Text to read ▸

Mayor was reacting to recent statements made by the Communist Party of the Philippines – New People’s Army – National Democratic Front of the Philippines (CPP-NPA-NDFP) that the government is not inclined to resume the stalled peace negotiations.

He noted that what the CPP-NPA-NDF is actually pushing for is their “own brand of peace talks” which is anchored on the adoption of the Comprehensive Agreement on Social Economic Reforms (CASER) as a precondition for the resumption of the talks.

“In the first place, CASER is flawed. The document is filled with unconstitutional provisions. What the insurgents are trying to do is to sell the idea to the public that the government does not want to engage in peace talks with them,” Mayor pointed out.

“But their real intention is only to hold the peace negotiations hostage by shoving CASER down the government and the Filipino people’s throats. The document is part of their grand scheme to seize power from the government,” he said.

Mayor admitted that the government has learned a lot from the many years it has been dealing with the communists across the negotiating table.

“The communists have been using the peace negotiations as a weapon against the Filipino people. And we will not allow this to continue. There should be a mechanism in place to prevent them from exploiting the peace talks,” he said.

It is a known fact, Mayor said, that the rebels have aggressively carried out recruitment of cadres and continued to harass military and civilians even while the peace talks were ongoing.

Constitution is non-negotiable

According to the OPAPP executive, the best way for the future peace talks to resume is for both parties to develop a new framework that is within the ambit of the Philippine Constitution, that there is only one sovereign state, one constitution, and one armed forces.

“The government’s stand is very clear that any talks should be within the ambit of the constitution and the rule of law because this is where we derive our mandate in the first place,” he emphasized.

Former chief negotiators such as ex-Philippine ambassador to the Holy See and Malta Howard Q. Dee, who chaired the GPH Peace Panel with the CPP-NPA-NDF from 1993 to 1999, and Atty. Alexander Padilla who led the talks during the Aquino administration, have called for a thorough review of previous agreements signed by both parties.

Dee and Padilla have pointed out that the communists are merely using these same documents to mislead the people and push forward their organization’s agenda.

Among these agreements, Dee said, is the 1992 Hague Declaration which he described as “poisoned from the beginning as it hid the ill intentions of the NDF which has been finally unveiled during the course of the peace negotiations.”

“The Hague Declaration was designed as a subterfuge to disable our Constitution and neutralize its sole and indivisible sovereignty with an undefined ‘sovereignty’ that is mutually shared,” Dee wrote in his assessment report of the GPH-NDFP peace talks in 2002.

“Therefore, any further reaffirmation of the commitment to the Hague Joint Declaration is anathema as its ‘inherent character’ is neither apparent nor transparent,” he explained in his report.

When adopted, the document will “paralyze our Constitution and deprive us of a legal regime that will ensure the legality and enforceability of our agreements,” Dee added.

The former ambassador also believes that the communists have a skewed understanding of the true intent Comprehensive Agreement on Respect for Human Rights and International Humanitarian Law (CARHRIHL) which it signed with the government in 1998.

Item coordinate data ▸
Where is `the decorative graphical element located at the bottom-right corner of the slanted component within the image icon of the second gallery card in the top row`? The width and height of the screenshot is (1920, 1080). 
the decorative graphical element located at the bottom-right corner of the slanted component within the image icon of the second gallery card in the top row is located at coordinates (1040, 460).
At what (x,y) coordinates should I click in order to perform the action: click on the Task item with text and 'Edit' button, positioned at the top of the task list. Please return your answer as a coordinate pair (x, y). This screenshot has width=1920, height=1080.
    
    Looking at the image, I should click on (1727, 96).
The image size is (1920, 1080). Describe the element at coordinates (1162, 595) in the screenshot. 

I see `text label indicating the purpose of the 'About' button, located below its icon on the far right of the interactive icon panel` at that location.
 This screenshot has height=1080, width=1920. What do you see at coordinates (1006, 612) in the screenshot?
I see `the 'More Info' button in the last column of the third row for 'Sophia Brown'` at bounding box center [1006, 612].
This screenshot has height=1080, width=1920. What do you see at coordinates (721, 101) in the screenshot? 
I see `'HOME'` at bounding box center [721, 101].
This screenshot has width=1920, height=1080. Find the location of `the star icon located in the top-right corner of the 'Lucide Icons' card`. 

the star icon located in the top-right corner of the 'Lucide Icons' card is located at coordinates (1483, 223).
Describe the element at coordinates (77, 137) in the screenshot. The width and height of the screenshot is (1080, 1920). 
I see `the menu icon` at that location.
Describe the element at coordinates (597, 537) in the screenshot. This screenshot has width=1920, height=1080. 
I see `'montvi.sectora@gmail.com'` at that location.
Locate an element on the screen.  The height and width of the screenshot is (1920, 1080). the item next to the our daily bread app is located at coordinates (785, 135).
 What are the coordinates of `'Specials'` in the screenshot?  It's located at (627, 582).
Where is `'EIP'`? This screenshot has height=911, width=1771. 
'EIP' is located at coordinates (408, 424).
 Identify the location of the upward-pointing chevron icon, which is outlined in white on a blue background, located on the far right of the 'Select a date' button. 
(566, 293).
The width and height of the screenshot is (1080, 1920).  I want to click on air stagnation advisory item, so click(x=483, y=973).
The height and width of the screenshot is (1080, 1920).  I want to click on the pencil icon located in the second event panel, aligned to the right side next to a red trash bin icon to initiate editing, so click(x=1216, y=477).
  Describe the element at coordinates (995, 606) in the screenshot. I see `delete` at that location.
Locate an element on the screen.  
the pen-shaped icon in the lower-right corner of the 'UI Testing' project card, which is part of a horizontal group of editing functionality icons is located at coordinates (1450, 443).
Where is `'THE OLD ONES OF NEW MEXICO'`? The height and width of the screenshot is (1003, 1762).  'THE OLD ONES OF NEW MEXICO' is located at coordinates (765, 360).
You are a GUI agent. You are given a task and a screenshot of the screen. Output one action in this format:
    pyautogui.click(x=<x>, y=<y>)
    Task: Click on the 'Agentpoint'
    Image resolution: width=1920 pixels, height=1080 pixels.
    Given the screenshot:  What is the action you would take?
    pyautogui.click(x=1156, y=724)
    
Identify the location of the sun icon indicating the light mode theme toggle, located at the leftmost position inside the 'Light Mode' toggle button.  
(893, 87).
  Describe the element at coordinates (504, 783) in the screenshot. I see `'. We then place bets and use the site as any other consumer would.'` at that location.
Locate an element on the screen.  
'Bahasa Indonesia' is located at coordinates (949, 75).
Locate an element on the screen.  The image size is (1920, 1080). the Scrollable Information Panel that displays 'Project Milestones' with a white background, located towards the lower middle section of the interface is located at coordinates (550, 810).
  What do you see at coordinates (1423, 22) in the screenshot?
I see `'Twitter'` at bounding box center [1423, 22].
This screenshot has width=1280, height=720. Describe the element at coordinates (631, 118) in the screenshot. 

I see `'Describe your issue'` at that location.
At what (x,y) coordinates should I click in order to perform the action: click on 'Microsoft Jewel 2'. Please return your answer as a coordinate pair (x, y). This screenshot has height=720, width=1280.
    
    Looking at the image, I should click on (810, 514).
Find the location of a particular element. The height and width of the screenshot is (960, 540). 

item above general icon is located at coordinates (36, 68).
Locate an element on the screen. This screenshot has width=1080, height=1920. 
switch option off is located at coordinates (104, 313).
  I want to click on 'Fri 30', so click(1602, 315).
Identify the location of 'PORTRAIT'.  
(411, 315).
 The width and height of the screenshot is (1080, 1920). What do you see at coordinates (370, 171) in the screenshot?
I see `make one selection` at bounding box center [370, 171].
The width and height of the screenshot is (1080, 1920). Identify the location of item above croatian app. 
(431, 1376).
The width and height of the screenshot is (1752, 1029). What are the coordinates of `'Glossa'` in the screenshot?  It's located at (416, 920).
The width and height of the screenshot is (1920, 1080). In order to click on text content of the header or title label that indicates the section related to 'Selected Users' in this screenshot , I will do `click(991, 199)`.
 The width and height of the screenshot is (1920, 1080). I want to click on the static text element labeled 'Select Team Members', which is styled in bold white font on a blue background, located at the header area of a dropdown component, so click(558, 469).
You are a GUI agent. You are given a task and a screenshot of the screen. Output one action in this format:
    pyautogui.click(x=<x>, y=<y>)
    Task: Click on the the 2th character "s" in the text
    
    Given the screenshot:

Your objective ▸
List every year that appears in the text on the stalled peace talks, in the order they occur.

Task response ▸
1993, 1999, 1992, 2002, 1998